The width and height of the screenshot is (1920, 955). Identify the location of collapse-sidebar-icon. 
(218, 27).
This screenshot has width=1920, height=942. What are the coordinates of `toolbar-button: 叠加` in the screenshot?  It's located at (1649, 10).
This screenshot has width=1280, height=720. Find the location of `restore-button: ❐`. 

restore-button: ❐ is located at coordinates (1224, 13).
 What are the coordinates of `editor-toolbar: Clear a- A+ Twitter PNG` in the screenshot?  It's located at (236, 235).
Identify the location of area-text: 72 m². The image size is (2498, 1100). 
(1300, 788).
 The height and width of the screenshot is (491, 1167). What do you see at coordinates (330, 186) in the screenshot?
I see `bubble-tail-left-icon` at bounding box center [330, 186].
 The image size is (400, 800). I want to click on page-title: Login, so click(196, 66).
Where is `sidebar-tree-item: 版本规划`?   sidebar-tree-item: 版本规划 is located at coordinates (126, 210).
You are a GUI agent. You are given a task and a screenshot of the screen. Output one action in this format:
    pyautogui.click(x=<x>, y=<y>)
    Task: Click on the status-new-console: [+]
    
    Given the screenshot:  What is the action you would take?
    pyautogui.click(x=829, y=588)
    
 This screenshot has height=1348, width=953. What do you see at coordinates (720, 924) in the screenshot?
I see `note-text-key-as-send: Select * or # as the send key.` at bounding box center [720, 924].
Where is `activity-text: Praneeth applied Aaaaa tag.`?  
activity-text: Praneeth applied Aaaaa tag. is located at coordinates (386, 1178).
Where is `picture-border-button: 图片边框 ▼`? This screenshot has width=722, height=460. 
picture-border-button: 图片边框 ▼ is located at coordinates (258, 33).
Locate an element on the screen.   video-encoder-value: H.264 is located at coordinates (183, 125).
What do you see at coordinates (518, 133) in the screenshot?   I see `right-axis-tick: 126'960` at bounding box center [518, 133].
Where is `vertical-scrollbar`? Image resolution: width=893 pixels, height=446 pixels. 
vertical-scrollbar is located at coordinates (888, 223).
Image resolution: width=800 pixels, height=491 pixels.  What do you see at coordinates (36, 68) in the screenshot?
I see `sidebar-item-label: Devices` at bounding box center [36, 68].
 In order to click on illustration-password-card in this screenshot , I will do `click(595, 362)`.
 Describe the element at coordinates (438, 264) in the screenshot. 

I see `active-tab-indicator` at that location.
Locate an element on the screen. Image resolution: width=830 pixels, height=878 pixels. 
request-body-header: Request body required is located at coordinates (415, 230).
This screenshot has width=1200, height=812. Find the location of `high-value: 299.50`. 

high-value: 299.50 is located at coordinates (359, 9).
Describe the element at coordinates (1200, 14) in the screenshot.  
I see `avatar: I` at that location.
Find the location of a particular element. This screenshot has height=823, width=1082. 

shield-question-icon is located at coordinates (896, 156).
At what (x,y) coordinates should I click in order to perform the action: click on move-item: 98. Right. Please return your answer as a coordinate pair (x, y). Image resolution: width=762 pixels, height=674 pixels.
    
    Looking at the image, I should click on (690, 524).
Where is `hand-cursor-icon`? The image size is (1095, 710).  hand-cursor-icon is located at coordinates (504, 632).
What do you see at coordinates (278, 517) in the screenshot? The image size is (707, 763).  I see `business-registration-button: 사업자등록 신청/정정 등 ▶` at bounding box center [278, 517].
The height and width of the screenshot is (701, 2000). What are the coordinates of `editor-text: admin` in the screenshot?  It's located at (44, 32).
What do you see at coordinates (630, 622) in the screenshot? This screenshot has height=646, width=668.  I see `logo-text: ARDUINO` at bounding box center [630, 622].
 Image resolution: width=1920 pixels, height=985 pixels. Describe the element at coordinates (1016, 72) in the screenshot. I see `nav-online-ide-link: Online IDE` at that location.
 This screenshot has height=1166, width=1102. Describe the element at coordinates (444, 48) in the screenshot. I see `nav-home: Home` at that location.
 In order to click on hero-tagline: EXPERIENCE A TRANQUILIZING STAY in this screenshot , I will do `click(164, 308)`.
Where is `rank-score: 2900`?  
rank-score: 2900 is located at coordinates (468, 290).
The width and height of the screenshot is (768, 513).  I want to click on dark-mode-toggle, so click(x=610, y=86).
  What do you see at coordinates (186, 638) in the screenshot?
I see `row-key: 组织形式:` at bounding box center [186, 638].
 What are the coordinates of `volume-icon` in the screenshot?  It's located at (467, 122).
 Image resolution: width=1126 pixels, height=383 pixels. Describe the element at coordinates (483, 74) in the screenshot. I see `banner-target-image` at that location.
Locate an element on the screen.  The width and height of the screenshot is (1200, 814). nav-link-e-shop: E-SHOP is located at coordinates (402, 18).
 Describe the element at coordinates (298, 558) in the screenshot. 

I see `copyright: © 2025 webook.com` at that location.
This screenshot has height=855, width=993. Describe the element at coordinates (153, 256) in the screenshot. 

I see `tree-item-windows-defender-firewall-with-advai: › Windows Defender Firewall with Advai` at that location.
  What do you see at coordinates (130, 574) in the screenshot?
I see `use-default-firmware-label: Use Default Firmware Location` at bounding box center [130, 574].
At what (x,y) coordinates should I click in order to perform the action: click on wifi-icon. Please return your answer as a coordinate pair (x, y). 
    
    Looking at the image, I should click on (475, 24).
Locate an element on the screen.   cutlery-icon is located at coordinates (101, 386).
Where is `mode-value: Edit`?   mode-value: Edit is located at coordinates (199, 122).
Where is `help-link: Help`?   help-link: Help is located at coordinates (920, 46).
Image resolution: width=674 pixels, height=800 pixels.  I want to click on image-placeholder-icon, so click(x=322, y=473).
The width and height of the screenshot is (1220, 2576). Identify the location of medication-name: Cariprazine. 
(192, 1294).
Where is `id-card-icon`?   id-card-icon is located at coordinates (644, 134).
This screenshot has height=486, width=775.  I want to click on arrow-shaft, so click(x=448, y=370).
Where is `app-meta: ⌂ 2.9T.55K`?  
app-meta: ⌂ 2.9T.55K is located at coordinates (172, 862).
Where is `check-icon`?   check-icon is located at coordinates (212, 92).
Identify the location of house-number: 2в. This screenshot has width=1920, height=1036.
════════════════
### Problem to solve:
Rewrite the listing above with "Where is" swapped for "What is the position of" everywhere, leaving every other part of the lines unchanged.

### Response below:
The width and height of the screenshot is (1920, 955). Identify the location of collapse-sidebar-icon. 
(218, 27).
This screenshot has width=1920, height=942. What are the coordinates of `toolbar-button: 叠加` in the screenshot?  It's located at (1649, 10).
This screenshot has width=1280, height=720. Find the location of `restore-button: ❐`. 

restore-button: ❐ is located at coordinates (1224, 13).
 What are the coordinates of `editor-toolbar: Clear a- A+ Twitter PNG` in the screenshot?  It's located at (236, 235).
Identify the location of area-text: 72 m². The image size is (2498, 1100). 
(1300, 788).
 The height and width of the screenshot is (491, 1167). What do you see at coordinates (330, 186) in the screenshot?
I see `bubble-tail-left-icon` at bounding box center [330, 186].
 The image size is (400, 800). I want to click on page-title: Login, so click(196, 66).
What is the position of `sidebar-tree-item: 版本规划`?   sidebar-tree-item: 版本规划 is located at coordinates (126, 210).
You are a GUI agent. You are given a task and a screenshot of the screen. Output one action in this format:
    pyautogui.click(x=<x>, y=<y>)
    Task: Click on the status-new-console: [+]
    
    Given the screenshot:  What is the action you would take?
    pyautogui.click(x=829, y=588)
    
 This screenshot has height=1348, width=953. What do you see at coordinates (720, 924) in the screenshot?
I see `note-text-key-as-send: Select * or # as the send key.` at bounding box center [720, 924].
What is the position of `activity-text: Praneeth applied Aaaaa tag.`?  
activity-text: Praneeth applied Aaaaa tag. is located at coordinates (386, 1178).
What is the position of `picture-border-button: 图片边框 ▼`? This screenshot has width=722, height=460. 
picture-border-button: 图片边框 ▼ is located at coordinates (258, 33).
Locate an element on the screen.   video-encoder-value: H.264 is located at coordinates (183, 125).
What do you see at coordinates (518, 133) in the screenshot?   I see `right-axis-tick: 126'960` at bounding box center [518, 133].
What is the position of `vertical-scrollbar`? Image resolution: width=893 pixels, height=446 pixels. 
vertical-scrollbar is located at coordinates (888, 223).
Image resolution: width=800 pixels, height=491 pixels.  What do you see at coordinates (36, 68) in the screenshot?
I see `sidebar-item-label: Devices` at bounding box center [36, 68].
 In order to click on illustration-password-card in this screenshot , I will do `click(595, 362)`.
 Describe the element at coordinates (438, 264) in the screenshot. 

I see `active-tab-indicator` at that location.
Locate an element on the screen. Image resolution: width=830 pixels, height=878 pixels. 
request-body-header: Request body required is located at coordinates (415, 230).
This screenshot has width=1200, height=812. Find the location of `high-value: 299.50`. 

high-value: 299.50 is located at coordinates (359, 9).
Describe the element at coordinates (1200, 14) in the screenshot.  
I see `avatar: I` at that location.
Find the location of a particular element. This screenshot has height=823, width=1082. 

shield-question-icon is located at coordinates (896, 156).
At what (x,y) coordinates should I click in order to perform the action: click on move-item: 98. Right. Please return your answer as a coordinate pair (x, y). Image resolution: width=762 pixels, height=674 pixels.
    
    Looking at the image, I should click on (690, 524).
What is the position of `hand-cursor-icon`? The image size is (1095, 710).  hand-cursor-icon is located at coordinates (504, 632).
What do you see at coordinates (278, 517) in the screenshot? The image size is (707, 763).  I see `business-registration-button: 사업자등록 신청/정정 등 ▶` at bounding box center [278, 517].
The height and width of the screenshot is (701, 2000). What are the coordinates of `editor-text: admin` in the screenshot?  It's located at (44, 32).
What do you see at coordinates (630, 622) in the screenshot? This screenshot has height=646, width=668.  I see `logo-text: ARDUINO` at bounding box center [630, 622].
 Image resolution: width=1920 pixels, height=985 pixels. Describe the element at coordinates (1016, 72) in the screenshot. I see `nav-online-ide-link: Online IDE` at that location.
 This screenshot has height=1166, width=1102. Describe the element at coordinates (444, 48) in the screenshot. I see `nav-home: Home` at that location.
 In order to click on hero-tagline: EXPERIENCE A TRANQUILIZING STAY in this screenshot , I will do `click(164, 308)`.
What is the position of `rank-score: 2900`?  
rank-score: 2900 is located at coordinates (468, 290).
The width and height of the screenshot is (768, 513).  I want to click on dark-mode-toggle, so click(x=610, y=86).
  What do you see at coordinates (186, 638) in the screenshot?
I see `row-key: 组织形式:` at bounding box center [186, 638].
 What are the coordinates of `volume-icon` in the screenshot?  It's located at (467, 122).
 Image resolution: width=1126 pixels, height=383 pixels. Describe the element at coordinates (483, 74) in the screenshot. I see `banner-target-image` at that location.
Locate an element on the screen.  The width and height of the screenshot is (1200, 814). nav-link-e-shop: E-SHOP is located at coordinates (402, 18).
 Describe the element at coordinates (298, 558) in the screenshot. 

I see `copyright: © 2025 webook.com` at that location.
This screenshot has height=855, width=993. Describe the element at coordinates (153, 256) in the screenshot. 

I see `tree-item-windows-defender-firewall-with-advai: › Windows Defender Firewall with Advai` at that location.
  What do you see at coordinates (130, 574) in the screenshot?
I see `use-default-firmware-label: Use Default Firmware Location` at bounding box center [130, 574].
At what (x,y) coordinates should I click in order to perform the action: click on wifi-icon. Please return your answer as a coordinate pair (x, y). 
    
    Looking at the image, I should click on (475, 24).
Locate an element on the screen.   cutlery-icon is located at coordinates (101, 386).
What is the position of `mode-value: Edit`?   mode-value: Edit is located at coordinates (199, 122).
What is the position of `help-link: Help`?   help-link: Help is located at coordinates (920, 46).
Image resolution: width=674 pixels, height=800 pixels.  I want to click on image-placeholder-icon, so click(x=322, y=473).
The width and height of the screenshot is (1220, 2576). Identify the location of medication-name: Cariprazine. 
(192, 1294).
What is the position of `id-card-icon`?   id-card-icon is located at coordinates (644, 134).
This screenshot has height=486, width=775.  I want to click on arrow-shaft, so click(x=448, y=370).
What is the position of `app-meta: ⌂ 2.9T.55K`?  
app-meta: ⌂ 2.9T.55K is located at coordinates (172, 862).
What is the position of `check-icon`?   check-icon is located at coordinates (212, 92).
Identify the location of house-number: 2в. This screenshot has width=1920, height=1036.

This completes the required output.